Word Cloud¶
Text variables often contain words that are highly indicative of the response. The Word Cloud insight displays up to 200 of the most impactful words and short phrases in word cloud format. Text coloration indicates the coefficient value for the word; the rendered size in the cloud indicates the frequency of the term's appearance in the data.
When viewing the Word Cloud, you can view individual word detail, filter the display, and export the insight.
Note
The model's Word Cloud is based on the data used to train that model, not on the entire dataset. For example, a model trained on a 64% sample size will result in a Word Cloud that reflects the same 64% of rows.
View word detail¶
Click on a term displayed in the insight to view details. For example:
Detail | Description |
---|---|
Word | The selected word. Click again to de-select and clear the details. |
Coefficient | The correlation that the word has to the target, either positively or negatively, in the context of the specified parent feature. For example, in a diabetes dataset you might see the word insulin appear in several different text columns, potentially with a different coefficient in each one. |
Count | The number of rows in which the word appears in the data, both as a raw count and a percentage. |
Feature | The feature from the data in which the word was found (the parent feature). |
Filter the display¶
Use the filtering options to set the criteria words must match to be included in the results. Once you apply the filters, the Word Cloud refreshes to show only applicable words.
Filter | Description |
---|---|
Coefficient | Use the dropdown to set a range for the coefficient value of the words displayed. Additional entry boxes become available based on your selection (any, greater or less than, in or not in). |
Count | Use the dropdown to set a value criteria for the word count. Additional entry boxes become available based on your selection (any, greater or less than). |
Feature | Use the dropdown to choose a specific parent feature. Only words that appeared in that feature column will display. |
Include stop words | Check the box to include commonly used terms that are typically excluded from searches (“to”, “of”, "the", etc.). When unchecked, common terms are removed from the display. |
Clear filters individually or clear all to return to the original display
Export¶
You can export the full Word Cloud as a CSV, PNG, or ZIP file. Note that applied filters are not reflected in the exported files; however, the removal of stop words is applied.

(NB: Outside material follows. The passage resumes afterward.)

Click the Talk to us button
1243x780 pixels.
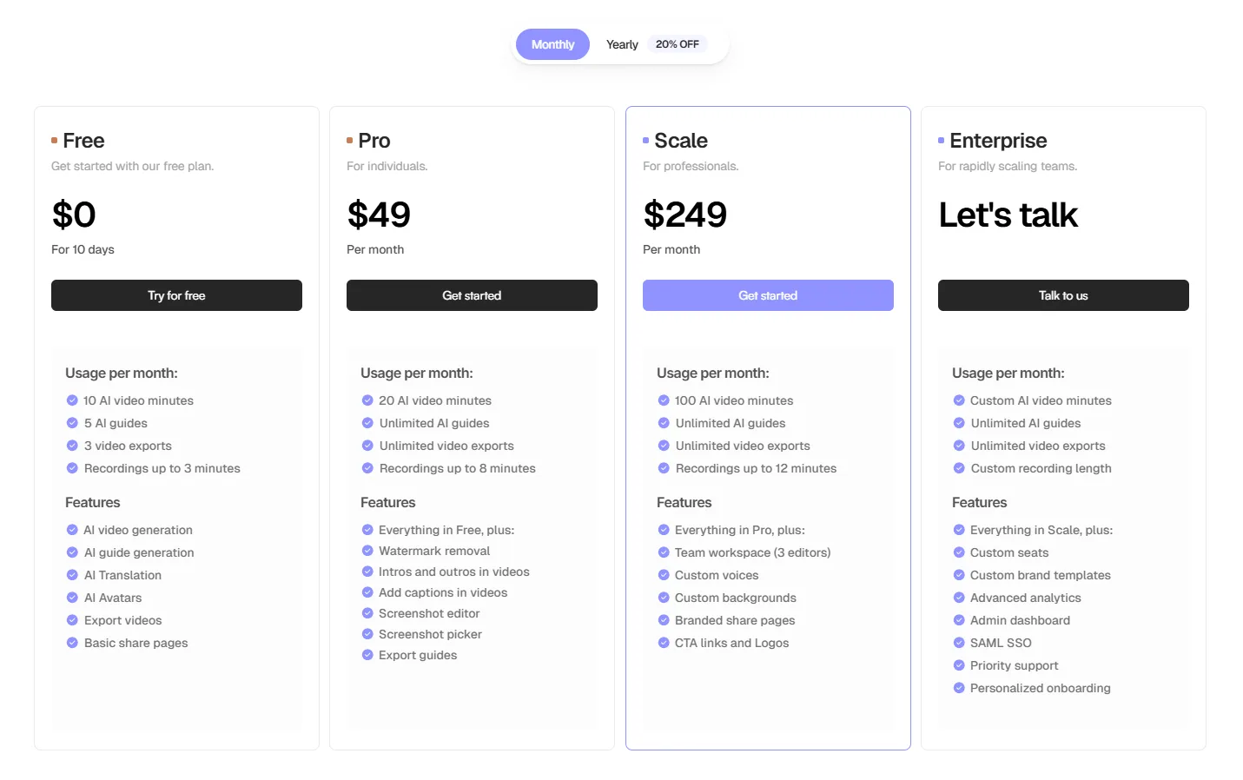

Text-based insight availability
If you expect to see one of these text insights and do not, view the Log tab for error messages to help understand why the models may be missing.
One common reason that text models are not built is because DataRobot removes single-character "words" when model building. It does this because the words are typically uninformative (e.g., "a" or "I"). A side-effect of this removal is that single-digit numbers are also removed. In other words, DataRobot removes "1" or "2" or "a" or "I". This common practice in text mining (for example, the Sklearn Tfidf Vectorizer selects tokens of 2 or more alphanumeric characters).
This can be an issue if you have encoded words as numbers (which some organizations do to anonymize data). For example, if you use "1 2 3" instead of "john jacob schmidt" and "1 4 3" instead of "john jingleheimer schmidt," DataRobot removes the single digits; the texts become "" and "". DataRobot returns an error if it cannot find any words for features of type text (because they are all single digits).
If you need a workaround to avoid the error, here are two solutions:
- Start numbering at 10 (e.g., "11 12 13" and "11 14 13")
- Add a single letter to each ID (e.g., "x1 x2 x3" and "x1 x4 x3").